= Prompt =
From the records below, give the number of lines that contain the string "will", without any other text.

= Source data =
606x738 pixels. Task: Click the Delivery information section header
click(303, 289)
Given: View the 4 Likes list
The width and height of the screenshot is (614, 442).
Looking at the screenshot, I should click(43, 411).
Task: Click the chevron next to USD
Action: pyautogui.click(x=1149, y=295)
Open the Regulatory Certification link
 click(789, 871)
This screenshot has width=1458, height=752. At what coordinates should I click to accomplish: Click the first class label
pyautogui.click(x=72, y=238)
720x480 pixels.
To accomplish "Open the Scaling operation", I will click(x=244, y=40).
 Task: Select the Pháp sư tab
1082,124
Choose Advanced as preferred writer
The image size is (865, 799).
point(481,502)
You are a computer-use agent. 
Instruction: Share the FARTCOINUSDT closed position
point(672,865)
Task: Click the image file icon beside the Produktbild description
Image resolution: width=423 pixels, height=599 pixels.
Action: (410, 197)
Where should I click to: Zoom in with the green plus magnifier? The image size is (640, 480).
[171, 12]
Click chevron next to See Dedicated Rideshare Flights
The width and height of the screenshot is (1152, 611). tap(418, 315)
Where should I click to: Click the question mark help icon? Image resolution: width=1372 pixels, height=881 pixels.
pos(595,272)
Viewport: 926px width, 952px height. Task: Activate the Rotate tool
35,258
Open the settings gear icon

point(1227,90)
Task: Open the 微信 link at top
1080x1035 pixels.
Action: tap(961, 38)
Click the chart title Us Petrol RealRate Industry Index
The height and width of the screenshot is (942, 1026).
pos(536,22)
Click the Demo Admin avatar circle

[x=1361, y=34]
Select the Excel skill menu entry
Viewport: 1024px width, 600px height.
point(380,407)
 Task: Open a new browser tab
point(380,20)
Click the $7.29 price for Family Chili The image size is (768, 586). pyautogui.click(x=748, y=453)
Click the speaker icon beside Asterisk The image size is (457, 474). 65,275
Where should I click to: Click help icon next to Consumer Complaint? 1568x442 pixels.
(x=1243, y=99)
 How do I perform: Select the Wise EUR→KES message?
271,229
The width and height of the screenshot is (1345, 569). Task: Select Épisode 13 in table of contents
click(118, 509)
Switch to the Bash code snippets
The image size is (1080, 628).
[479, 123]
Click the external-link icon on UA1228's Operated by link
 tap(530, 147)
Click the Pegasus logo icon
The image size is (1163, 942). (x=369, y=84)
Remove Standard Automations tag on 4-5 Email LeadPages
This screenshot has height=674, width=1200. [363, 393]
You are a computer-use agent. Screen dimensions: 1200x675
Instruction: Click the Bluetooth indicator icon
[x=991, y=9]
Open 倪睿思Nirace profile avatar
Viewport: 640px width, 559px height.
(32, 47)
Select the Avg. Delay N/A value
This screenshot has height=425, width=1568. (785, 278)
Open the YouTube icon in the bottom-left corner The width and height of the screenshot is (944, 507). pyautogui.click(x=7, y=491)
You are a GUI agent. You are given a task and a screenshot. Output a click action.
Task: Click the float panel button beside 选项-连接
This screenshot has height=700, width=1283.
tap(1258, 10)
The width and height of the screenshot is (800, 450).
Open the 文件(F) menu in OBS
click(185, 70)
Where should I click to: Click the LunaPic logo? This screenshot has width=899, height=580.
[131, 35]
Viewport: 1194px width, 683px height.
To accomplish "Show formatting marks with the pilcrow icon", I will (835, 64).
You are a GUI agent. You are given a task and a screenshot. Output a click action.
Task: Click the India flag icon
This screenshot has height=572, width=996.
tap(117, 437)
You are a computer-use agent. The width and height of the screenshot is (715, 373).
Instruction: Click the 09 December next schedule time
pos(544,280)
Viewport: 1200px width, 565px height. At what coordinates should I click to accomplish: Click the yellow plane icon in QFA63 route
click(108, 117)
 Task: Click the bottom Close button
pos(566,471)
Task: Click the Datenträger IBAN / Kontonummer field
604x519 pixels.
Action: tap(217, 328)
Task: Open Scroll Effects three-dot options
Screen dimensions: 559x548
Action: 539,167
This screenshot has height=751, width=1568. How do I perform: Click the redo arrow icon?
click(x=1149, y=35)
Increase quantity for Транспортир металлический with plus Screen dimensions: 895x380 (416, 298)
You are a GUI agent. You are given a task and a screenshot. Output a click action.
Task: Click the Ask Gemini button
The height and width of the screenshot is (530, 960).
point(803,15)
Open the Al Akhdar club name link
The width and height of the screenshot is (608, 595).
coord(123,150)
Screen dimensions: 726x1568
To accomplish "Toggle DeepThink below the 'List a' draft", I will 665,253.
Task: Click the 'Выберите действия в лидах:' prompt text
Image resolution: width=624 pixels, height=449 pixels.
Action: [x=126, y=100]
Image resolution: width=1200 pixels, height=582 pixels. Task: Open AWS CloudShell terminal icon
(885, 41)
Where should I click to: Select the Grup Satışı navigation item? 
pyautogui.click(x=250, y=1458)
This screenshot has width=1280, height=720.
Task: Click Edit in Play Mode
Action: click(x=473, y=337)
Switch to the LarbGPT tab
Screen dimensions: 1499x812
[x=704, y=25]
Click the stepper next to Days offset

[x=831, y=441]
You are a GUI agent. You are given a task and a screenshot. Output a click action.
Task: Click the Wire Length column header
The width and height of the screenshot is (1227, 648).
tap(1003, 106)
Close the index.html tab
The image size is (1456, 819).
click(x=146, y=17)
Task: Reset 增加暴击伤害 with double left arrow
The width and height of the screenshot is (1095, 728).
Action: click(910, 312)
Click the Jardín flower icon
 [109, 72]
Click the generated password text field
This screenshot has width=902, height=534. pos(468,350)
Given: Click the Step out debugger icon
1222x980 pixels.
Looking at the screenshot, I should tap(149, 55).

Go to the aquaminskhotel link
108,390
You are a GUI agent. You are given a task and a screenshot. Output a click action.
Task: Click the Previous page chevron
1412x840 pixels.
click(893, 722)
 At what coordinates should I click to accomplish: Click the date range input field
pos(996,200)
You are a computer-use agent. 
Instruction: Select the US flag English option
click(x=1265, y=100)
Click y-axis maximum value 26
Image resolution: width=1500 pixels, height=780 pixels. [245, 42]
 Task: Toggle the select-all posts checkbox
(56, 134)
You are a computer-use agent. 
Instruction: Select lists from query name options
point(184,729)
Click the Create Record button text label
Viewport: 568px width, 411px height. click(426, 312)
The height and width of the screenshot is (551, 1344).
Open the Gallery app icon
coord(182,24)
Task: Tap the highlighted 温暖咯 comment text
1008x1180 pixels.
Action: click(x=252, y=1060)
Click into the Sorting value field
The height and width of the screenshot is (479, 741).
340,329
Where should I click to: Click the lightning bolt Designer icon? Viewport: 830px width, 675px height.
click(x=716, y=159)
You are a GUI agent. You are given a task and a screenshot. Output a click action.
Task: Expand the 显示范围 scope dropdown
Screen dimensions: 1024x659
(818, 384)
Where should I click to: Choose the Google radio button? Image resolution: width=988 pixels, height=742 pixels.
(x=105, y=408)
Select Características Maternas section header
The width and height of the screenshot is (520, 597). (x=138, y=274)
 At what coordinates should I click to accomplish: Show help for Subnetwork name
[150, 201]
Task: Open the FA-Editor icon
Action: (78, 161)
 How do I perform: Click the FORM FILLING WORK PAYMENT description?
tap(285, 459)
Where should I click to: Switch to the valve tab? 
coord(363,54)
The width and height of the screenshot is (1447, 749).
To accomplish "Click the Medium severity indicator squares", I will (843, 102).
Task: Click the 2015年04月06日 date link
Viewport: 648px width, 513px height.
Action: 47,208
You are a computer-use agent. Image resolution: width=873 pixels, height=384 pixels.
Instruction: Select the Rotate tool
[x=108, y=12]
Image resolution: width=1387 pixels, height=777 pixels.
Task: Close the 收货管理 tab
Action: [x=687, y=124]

= Answer to this task =
4